Reviews by Evelyn C. Leeper

All reviews copyright 1984-2018 Evelyn C. Leeper.


AN INQUIRY INTO THE CAUSES AND NATURE OF THE WEALTH OF NATIONS by Adam Smith:

[From "This Week's Reading", MT VOID, 05/01/2015]

I started AN INQUIRY INTO THE CAUSES AND NATURE OF THE WEALTH OF NATIONS by Adam Smith (ISBN 978-0-553-58597-1), but will admit that I got bogged down in the examples being given in pre-decimal English currency, and using various obscure legal terms to boot. (I know what an entailment is, but that is probably the extent of my specialized knowledge.) However, I did have a few observations on the first part.

Speaking of each workman, Smith says, "He supplies them abundantly with what they have occasion for, and they accommodate him as amply with what he has occasion for, and a general plenty diffuses itself through all the different ranks of the society." This reminded me of Herman Melville's thought in MOBY DICK, "Well, then, however the old sea-captains may order me about--however they may thump and punch me about, I have the satisfaction of knowing that it is all right; that everybody else is one way or other served in much the same way--either in a physical or metaphysical point of view, that is; and so the universal thump is passed round, and all hands should rub each other's shoulder-blades, and be content."

"Nobody ever saw one animal, by its gestures and natural cries signify to another, this is mine, that is yours; I am willing to give this for that." Even now, 240 years later[*], this remains true. While some primates have been taught to exchange one physical object for another (apparently capuchin monkeys have even been trained to "understand and use" money), they do not come up with this idea on their own, and when they are removed from the (human) environment where they learned it, they stop doing it. (I suppose there might be any number of reasons for this that would not totally preclude its possibility.)

[*] It's easy to remember when THE WEALTH OF NATIONS was written: 1776.

"In almost every other race of animal, each individual, when it is grown up to maturity, is entirely independent, and in its natural state has occasion for the assistance of no other living creature." At first glance, this is true, since he said "almost": obvious exceptions are social insects such as ants and bees. However, in general, it seems as though while many other animals naturally live in social groups, isolated individuals can survive.

But there is a catch. Isolated modern human beings can also manage to survive, though Smith would say it was at nowhere near their normal mode of living.

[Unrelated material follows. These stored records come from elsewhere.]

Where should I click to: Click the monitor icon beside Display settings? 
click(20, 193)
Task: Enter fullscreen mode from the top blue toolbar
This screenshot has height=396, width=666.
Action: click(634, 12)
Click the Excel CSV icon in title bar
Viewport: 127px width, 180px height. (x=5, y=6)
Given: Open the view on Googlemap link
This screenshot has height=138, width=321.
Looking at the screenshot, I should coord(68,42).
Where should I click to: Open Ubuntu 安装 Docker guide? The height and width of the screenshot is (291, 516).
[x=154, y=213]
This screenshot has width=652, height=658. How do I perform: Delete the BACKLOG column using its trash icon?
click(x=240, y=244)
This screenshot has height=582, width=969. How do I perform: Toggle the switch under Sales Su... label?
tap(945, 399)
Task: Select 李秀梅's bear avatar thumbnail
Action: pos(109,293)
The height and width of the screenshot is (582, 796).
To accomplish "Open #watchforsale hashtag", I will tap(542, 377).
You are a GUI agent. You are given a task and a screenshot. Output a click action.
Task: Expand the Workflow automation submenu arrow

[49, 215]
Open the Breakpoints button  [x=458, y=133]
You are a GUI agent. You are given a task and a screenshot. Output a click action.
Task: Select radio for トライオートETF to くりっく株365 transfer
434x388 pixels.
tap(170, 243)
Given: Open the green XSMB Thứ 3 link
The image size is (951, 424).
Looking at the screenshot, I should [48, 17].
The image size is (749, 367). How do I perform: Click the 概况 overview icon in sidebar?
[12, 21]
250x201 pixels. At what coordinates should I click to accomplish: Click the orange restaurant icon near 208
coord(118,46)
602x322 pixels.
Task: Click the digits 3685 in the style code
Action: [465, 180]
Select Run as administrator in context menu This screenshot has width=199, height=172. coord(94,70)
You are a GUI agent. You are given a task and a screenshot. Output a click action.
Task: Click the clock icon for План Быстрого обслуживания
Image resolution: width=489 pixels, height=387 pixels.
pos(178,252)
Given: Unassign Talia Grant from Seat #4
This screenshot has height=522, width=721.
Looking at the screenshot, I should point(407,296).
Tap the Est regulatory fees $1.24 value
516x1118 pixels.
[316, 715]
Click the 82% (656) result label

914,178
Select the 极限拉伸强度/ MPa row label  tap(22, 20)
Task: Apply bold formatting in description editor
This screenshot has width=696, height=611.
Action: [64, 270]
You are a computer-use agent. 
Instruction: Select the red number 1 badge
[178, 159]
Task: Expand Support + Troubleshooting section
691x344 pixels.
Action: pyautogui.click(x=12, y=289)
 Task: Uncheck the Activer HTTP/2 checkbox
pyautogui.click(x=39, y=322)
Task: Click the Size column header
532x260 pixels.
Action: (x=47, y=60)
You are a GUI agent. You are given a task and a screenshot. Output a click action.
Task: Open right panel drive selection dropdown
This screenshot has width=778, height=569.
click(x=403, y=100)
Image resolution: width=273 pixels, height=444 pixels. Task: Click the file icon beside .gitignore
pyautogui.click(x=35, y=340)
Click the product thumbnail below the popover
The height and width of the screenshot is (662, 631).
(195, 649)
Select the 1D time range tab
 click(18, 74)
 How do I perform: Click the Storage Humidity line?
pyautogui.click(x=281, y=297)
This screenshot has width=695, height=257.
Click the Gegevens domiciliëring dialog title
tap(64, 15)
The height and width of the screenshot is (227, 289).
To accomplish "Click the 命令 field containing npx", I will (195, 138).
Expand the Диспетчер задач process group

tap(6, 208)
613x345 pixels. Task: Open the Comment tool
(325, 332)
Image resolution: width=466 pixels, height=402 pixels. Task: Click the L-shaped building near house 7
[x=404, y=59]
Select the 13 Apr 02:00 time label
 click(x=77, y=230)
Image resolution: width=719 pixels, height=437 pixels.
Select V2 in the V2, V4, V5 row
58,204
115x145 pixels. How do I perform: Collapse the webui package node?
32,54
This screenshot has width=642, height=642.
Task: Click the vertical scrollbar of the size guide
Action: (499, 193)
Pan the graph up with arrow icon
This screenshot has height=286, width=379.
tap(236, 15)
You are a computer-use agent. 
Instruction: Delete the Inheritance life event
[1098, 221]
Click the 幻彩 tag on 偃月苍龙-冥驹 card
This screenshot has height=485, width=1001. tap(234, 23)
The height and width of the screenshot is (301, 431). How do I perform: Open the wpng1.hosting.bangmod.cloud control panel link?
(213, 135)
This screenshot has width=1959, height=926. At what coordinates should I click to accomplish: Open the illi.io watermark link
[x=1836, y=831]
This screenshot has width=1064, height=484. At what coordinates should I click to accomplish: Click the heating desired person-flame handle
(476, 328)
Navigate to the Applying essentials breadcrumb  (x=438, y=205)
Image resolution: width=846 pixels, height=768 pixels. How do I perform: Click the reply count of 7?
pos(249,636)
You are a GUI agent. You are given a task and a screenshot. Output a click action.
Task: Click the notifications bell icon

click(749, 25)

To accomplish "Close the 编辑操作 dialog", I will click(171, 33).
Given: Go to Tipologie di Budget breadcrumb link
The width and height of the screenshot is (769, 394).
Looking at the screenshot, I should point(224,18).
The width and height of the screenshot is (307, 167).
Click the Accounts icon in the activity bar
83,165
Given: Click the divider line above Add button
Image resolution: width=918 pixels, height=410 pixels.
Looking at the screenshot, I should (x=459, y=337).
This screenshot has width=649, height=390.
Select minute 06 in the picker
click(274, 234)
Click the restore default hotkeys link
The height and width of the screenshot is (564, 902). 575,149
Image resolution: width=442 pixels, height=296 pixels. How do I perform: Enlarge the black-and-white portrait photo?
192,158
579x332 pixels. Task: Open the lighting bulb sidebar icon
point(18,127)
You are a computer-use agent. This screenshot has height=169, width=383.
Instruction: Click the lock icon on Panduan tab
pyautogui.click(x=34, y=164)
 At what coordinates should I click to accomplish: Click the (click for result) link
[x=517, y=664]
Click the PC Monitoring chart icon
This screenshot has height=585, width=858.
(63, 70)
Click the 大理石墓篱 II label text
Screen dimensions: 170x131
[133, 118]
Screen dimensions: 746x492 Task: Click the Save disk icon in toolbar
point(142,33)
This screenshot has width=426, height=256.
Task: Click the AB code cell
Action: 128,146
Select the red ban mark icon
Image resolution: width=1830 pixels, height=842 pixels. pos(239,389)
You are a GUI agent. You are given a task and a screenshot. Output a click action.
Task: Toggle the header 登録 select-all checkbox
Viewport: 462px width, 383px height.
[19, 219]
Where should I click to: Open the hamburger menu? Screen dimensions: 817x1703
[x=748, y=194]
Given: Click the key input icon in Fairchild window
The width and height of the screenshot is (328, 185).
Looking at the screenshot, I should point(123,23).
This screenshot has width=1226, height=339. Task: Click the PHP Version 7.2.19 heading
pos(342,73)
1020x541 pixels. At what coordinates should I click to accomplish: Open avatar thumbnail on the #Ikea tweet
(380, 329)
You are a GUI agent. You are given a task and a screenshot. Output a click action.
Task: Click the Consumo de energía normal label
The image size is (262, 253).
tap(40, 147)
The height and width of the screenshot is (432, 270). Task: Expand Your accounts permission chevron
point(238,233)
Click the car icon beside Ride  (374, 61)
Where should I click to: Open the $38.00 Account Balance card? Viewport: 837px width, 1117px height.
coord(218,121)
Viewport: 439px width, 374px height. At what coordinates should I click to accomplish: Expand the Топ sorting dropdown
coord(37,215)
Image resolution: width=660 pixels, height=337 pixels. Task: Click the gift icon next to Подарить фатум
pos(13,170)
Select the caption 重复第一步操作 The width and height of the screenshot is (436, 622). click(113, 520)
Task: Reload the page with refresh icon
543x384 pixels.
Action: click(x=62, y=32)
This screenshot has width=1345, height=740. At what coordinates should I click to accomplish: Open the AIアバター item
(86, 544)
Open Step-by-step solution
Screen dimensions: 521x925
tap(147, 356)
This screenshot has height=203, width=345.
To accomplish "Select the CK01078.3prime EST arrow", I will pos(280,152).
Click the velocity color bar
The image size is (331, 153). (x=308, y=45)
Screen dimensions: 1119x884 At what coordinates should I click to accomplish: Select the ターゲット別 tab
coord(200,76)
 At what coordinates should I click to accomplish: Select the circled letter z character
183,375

However, this is true of most other animals as well, because in fact, avoiding predators is something that many animals rely on "safety in numbers." A lone wildebeest may be able to find food and water, but it will not be successful in avoiding predators for long.


ALL ROADS LEAD TO AUSTEN: A YEARLONG JOURNEY WITH JANE by Amy Elizabeth Smith:

[From "This Week's Reading", MT VOID, 09/05/2014]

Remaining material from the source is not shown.